BloggerCon Infrastructure update

The BloggerCon infrastructure session is starting to come together. Among the confirmed attendees are two high-profile infrastructure developers (tease, tease). I’m still waiting to hear from a couple more folks before announcing. Also, I’m still looking for someone who fits the “writer” profile. Need your help!

In the meantime I’ve put together an outline of potential discussion topics. What am I missing?

Very important The outline is an outline of the topics and not how we’re going to run the session. Ticking sequentially through the topics would put everyone to sleep and would impose too much structure.

Instead, I’m thinking to run the discussion the way we did in my high school Great Books class. The format was as follows: a discussion leader prepares a list of leading questions. The questions are carefully crafted to be engaging and have many possible answers. The leader asks the questions, members of the discussion group respond, provide alternative perspectives, debate each other, etc. Then we move on to the next question.

Here are a few example questions:


1. How many weblogs do you read?
2. Do you read weblogs at home? At work? The same ones?
3. Do you write a weblog at home? At work? The same one?
3. How do you find new weblogs to read?
4. What do you weblog?
5. Can you turn a Geocities home page into a weblog?
6. Can you turn a desktop computer into a weblog host?
7. Can you write a weblog without writing?
8. Do you have to write a weblog to really understand weblogs?
9. How can I make some money? What should I charge for and when?
10. Who is reading your weblog? How do you know? How did they find it?
11. Has you weblog ever gone offline? If yes, what did you do when that happened? If no, what would you do?

These are just a few random ideas. Add more in the comments section and we’ll consider them.

One difference from my Great Books class is that we’ll have an Internet- and projector-connected computer for short demonstrations, many discussion leaders instead of just one, and some open Q&A. Let’s learn some great things together.

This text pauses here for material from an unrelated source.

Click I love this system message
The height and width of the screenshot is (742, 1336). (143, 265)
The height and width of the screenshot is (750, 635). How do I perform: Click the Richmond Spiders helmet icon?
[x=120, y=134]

Unsolicited advice: weblogs are about flow

I’ve noticed this thought trend among technologists to want to contain, control and constrain the weblog information space. Some want the content to have more structure so that it can be searched using advanced methods. Some think about establishing uniform style rules so that every piece by every author looks and feels the same. Some exert special effort to craft each post into a work of genius. Some want to track each news message that they read, “keeping” some, marking others as read, deleting others.

The way I see it, these folks are thinking about weblogs in a static way, like a mid-90s era homepage or a Government database that gets distributed on CD ROM. But weblogs are about flow. They are closer to jazz improvisation than Beethoven’s fifth.

To really get into weblogs as a writer, try to keep moving to stay with the flow. The old advice to a budding jazz musicians applies: “If you make a mistake and hit a bad note, don’t stop! Hit it again and keep going”. Too much worrying will make a burden of posting, making work of what should be fun.

To really get into weblogs as a reader, try to avoid micromanaging each weblog post. Holding your posts too closely will often lead to one of two outcomes: a) you’ll have a narrow subscriptions list, maybe 4 or 5 sites, because you can’t possibly follow more (experienced readers can follow dozens); b) you’ll wind up with thousands of unread posts in your aggregator (the horrors of email all over again). I’ve written about this elsewhere.

In short, free your mind, and your weblog will follow.

BloggerCon Infrastructure session

I’m thinking about what sorts of folks could help make the BloggerCon Infrastructure session a big success. I think people who want to learn about the infrastructure will be there by default. The trick is to make sure there are knowledgeable people there to answer questions and keep the discussion going. Here is a list of profiles to help with figuring out who to reach out to:

A writer who is famously obsessive about tracking their rankings and inbound traffic. We would expect this person to be expert on how Blogdex compares to Daypop and Technorati. They may also be familiar with how desktop editors work.

A reader who has searched for, and maybe found, the “perfect” news aggregator. This person will have tried various aggregators and can talk about how centralized aggregators compare to desktop aggregators.

A lone developer who has used the infrastructure to build something totally different from what came before. Like the writer and reader, this person is a customer of the infrastructure. This person should be able to explain what “pings” are and explain basic distributed computing ideas to a non-technical audience.

An entrepreneur or other centralized service operator who has to worry about keeping servers alive and paying the bills.

These are just profiles, of course, many of which may live inside the same person. Also, we are not limited to having just one person per profile. The more the merrier! Can you suggest articulate people who meet these profiles and can be in New England on October 5?